The court concluded that the public should not be denied the benefits offered by internet technology in the absence of an infringement of a recognized right, such as copyright.
The second ruling was handed down by Justice Farkash of the Jerusalem District Court and involved similar copying of listings, this time real estate listings. However, in contrast to the Maariv case, the Petitioner in this action was not the publisher of the original listings, but rather a consolidator of listings published elsewhere. These consolidated listings, which are continuously updated are sold on a commercial basis to brokers and other interested parties.
The Respondent was the operator of a competing real estate listings consolidation website. Petitioner claimed, and the court accepted, that Respondent copies listings from Petitioners site. Nonetheless, the court held that this copying is not an infringement of any copyright of Petitioner, since the listings themselves are mere facts and not protected by copyright, no matter what effort Petitioner put in to produce the consolidation.
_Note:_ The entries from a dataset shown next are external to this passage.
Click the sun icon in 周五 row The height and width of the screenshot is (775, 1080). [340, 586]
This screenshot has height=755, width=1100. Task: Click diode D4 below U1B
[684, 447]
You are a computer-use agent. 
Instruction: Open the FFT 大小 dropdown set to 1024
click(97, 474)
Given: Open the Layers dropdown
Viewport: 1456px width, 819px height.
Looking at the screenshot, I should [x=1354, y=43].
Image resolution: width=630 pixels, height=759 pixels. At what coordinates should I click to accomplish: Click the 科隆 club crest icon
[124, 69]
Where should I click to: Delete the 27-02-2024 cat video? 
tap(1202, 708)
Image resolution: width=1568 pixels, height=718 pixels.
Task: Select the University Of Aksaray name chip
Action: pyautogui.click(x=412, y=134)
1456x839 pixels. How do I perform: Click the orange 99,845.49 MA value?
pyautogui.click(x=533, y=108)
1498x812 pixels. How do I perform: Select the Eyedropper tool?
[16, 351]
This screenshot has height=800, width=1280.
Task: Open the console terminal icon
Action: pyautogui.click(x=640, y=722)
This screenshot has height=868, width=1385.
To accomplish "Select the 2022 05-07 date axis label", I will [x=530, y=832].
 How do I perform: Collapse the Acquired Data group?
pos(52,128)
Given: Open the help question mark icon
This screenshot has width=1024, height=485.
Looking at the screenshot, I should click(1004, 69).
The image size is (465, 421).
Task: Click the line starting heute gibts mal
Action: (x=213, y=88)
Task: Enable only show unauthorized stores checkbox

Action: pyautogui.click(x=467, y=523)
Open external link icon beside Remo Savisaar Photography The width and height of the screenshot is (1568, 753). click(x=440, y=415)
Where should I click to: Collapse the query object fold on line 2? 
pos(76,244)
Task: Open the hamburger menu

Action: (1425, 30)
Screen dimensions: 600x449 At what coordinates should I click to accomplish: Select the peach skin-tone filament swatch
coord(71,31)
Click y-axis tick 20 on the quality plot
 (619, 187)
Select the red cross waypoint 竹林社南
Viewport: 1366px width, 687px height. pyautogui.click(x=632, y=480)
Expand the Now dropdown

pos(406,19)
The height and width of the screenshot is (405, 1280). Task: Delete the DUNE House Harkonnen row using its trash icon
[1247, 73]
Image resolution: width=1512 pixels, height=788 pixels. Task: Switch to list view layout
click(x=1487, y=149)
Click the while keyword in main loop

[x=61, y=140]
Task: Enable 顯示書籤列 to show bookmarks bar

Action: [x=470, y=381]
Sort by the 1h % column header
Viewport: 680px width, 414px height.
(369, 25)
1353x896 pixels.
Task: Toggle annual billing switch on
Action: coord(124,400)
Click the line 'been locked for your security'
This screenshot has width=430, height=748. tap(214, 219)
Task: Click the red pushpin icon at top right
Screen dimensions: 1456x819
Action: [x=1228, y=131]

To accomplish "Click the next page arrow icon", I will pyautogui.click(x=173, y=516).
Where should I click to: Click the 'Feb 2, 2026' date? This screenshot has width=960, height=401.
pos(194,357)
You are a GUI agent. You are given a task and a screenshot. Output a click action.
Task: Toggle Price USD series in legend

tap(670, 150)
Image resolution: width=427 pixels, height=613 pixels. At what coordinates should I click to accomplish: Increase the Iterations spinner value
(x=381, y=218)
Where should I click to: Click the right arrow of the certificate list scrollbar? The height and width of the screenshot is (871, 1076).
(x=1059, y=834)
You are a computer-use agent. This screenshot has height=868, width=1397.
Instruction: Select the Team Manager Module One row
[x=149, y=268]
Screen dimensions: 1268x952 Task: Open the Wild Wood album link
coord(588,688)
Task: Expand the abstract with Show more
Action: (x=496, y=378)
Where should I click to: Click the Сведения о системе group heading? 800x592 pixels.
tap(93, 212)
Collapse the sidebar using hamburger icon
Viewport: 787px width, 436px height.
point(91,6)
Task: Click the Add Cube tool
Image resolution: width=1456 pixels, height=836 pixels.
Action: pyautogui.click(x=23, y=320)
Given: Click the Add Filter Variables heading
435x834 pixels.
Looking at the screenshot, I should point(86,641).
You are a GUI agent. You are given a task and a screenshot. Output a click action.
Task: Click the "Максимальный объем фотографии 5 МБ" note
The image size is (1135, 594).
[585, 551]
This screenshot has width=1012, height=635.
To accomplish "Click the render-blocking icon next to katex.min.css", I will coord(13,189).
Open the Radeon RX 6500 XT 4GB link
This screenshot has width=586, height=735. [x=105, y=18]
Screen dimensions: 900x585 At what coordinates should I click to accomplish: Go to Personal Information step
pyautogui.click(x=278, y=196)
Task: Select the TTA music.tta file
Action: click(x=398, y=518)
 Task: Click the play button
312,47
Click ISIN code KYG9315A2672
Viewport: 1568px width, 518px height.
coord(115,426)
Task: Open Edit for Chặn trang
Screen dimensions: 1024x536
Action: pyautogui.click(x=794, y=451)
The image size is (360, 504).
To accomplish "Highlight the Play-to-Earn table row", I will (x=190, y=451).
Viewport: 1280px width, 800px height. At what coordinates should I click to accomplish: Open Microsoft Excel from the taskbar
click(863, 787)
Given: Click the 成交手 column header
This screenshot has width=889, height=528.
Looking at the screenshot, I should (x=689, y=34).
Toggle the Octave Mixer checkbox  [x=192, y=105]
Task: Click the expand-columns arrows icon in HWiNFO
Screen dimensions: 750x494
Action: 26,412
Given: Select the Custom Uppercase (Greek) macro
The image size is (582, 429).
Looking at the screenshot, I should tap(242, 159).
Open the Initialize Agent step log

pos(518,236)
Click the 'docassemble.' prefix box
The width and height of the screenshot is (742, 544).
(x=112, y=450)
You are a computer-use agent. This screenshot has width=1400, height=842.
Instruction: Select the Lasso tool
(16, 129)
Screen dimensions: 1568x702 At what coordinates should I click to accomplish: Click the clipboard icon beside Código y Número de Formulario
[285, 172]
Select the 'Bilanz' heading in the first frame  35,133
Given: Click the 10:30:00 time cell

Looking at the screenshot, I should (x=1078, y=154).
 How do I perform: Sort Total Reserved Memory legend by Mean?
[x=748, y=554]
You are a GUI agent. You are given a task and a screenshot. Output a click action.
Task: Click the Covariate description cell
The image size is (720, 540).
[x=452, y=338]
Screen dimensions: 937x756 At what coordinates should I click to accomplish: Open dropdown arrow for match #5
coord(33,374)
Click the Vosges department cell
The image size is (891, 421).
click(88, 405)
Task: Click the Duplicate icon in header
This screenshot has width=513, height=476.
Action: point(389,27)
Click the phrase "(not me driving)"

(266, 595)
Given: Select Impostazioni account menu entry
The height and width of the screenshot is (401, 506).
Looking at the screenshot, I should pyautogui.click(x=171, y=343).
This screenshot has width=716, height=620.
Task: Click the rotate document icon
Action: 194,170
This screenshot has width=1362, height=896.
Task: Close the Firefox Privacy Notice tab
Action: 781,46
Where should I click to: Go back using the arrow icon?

Furthermore, even the order of the listings by way of city, neighborhood, street etc. is not sufficiently original to warrant copyright protection. Respondent could only be restrained from copying the protected format of Petitioners database, as it appears on the computer screen (meaning - or so it appears - the graphical format and presentation thereof), or Petitioners original additions and comments to the information, such as the exclamation Suspicious (we would submit that even this comment is not sufficiently original to be copyrightable).
The Petitioner in the Jerusalem case did not claim unjust enrichment, so the court did not examine this potential cause of action, but it is submitted that, as in the Tel Aviv case, such a cause of action should not have been available anyway.
Taken together, these two rulings signal a welcome lack of willingness by s courts to employ copyright law to restrain the free flow of information over the internet.
Civil Motion (T.A.) 2018/05 Maariv Modiin Publications Ltd. v. All You Need Ltd.
Civil Motion (Jer.) 1011/05 Smilansky v. C.P.A. Real Estate, Ltd.